There’s always that raider that you look at in awe: that you admire for their seemingly flawless and polished technique. They never seem to stand in the bad. Their rotations flow from their fingers into perfectly executed strings of numbers that add up to a whole lot of pain. And you’re standing next to them feeling like the proverbial elephant in the raid.
I’m not sure I’ve mentioned it, but it’s been a long, long time since I’ve been a dps raider. I raided in vanilla as a rogue, and started a mage in BC; but for all intents and purposes I’ve spent 4 years of raiding as a tank or a healer. Benchmarks for these roles are a bit different, and while I always felt that I covered them exceptionally well, there’s just something very real and tangible about a dps meter.
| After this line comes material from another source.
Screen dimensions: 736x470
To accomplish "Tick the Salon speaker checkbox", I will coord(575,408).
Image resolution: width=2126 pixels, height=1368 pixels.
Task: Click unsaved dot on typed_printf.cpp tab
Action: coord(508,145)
I’m not saying it’s the end and be all of the dps role, but you can bet your buns that it brings quantifying your effectiveness into very sharp focus.
I’ve been mulling over this more and more as I’ve truly become a hybrid role in my team. I’ve got two roles that I’m spending a significant time trying to master, whereas I’ve usually only had to worry about one. The other wasn’t bad per se, but just not as well polished. As I began to LFR, I made sure that some weeks I did the fights as restoration, and sometimes as balance, just so I had a general handle of the basic mechanics of the fight for both roles.
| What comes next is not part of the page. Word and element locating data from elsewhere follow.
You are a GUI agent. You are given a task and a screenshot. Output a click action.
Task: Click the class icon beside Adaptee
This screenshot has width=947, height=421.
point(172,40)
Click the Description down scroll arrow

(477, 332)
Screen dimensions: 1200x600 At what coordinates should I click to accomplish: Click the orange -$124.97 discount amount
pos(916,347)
But it didn’t really come into focus for me, why I was so good on some fights and so bad on others until I had a friend come back to raiding. We were rolling through Firelands at the end of a raid week, getting folks mounts and working on our 3rd legendary, when he said something that made it all make sense:
I do so poorly in Firelands. I’m afraid to let the guild bring me in here because I look so bad. But I know the DS fights so much better, I’m just now figuring out how to maximize my dps on some of these fights.
When you’re learning a new encounter, you’re learning more than the dance steps and what not to do. You’re learning when your rotation will be interrupted, when the best time to line up your cooldowns is, and how to avoid huge gaping holes in your damage/healing up-time. Those fights that I’m really good at are always the ones where I learned the fight from the beginning.
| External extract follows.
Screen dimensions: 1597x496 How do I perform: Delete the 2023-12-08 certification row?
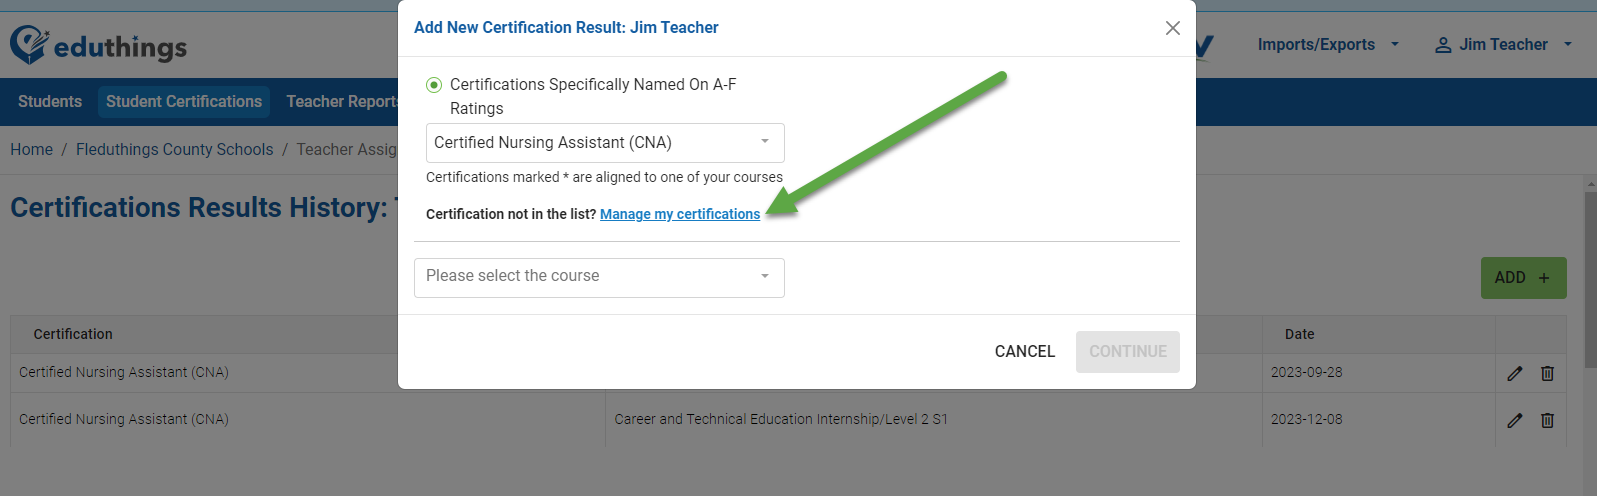point(1547,420)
While you can always pick up your game at a later date, you are going to be behind the curve. While those 100 wipes went into training you on a perfect response time for damage or healing, now that you have to switch, those same responses have to be retrained to some degree. Not drastically, not game-altering die-in the fire every attempt: but enough to make you look a little less polished, and not as effortlessly awesome as the guy standing next to you.
And that’s when my second bright idea occurred to me: players I want to raid with, players that I respect for their skill are those that utilize every tool in their toolbox. It doesn’t matter that you know every step in the dance of death if you don’t know whether you should be burning your incinerating cool-down now, or in 5 seconds when it’ll last through the next burn phase.
I’ve been running more PUGs than usual the last few weeks, partly in an effort to get more players kitted up for 85, and in part because I’ve been running more LFR. And while it might sound a bit snobbish, I’m always pleasantly surprised when I see someone using not only their huge raid cool-downs, but their cool-downs for personal protection. While it’s usually not necessary to use a Tranquility, pop into Tree, throw out some treants or pop a Barkskin, these are tools that make encounters easier, more efficient, and make me able to perform when I step into Heroics.
Learning an encounter isn’t so much about the dance. Every dance can be conquered (or at least fumbled through). The harder part, the challenging part, is fitting my skills, my little square blocks, into the round holes that appear through the encounter. When I’ve been most successful, when I’ve really made my mark in an encounter, it’s because I utilized every possible ability that it made sense to use to up my dps/healing, reduce my damage taken, and meet all the goals of the encounter.
Those flawless raiders that I respect and envy aren’t flawless. No one is, but what they do with grace and consummate skill is utilizing their class to its maximum potential. I may never be there, at least not 100% of the time, but that’s always my goal. Discovering how and why I perform differently on different fights was one step in helping me nudge me towards that ideal.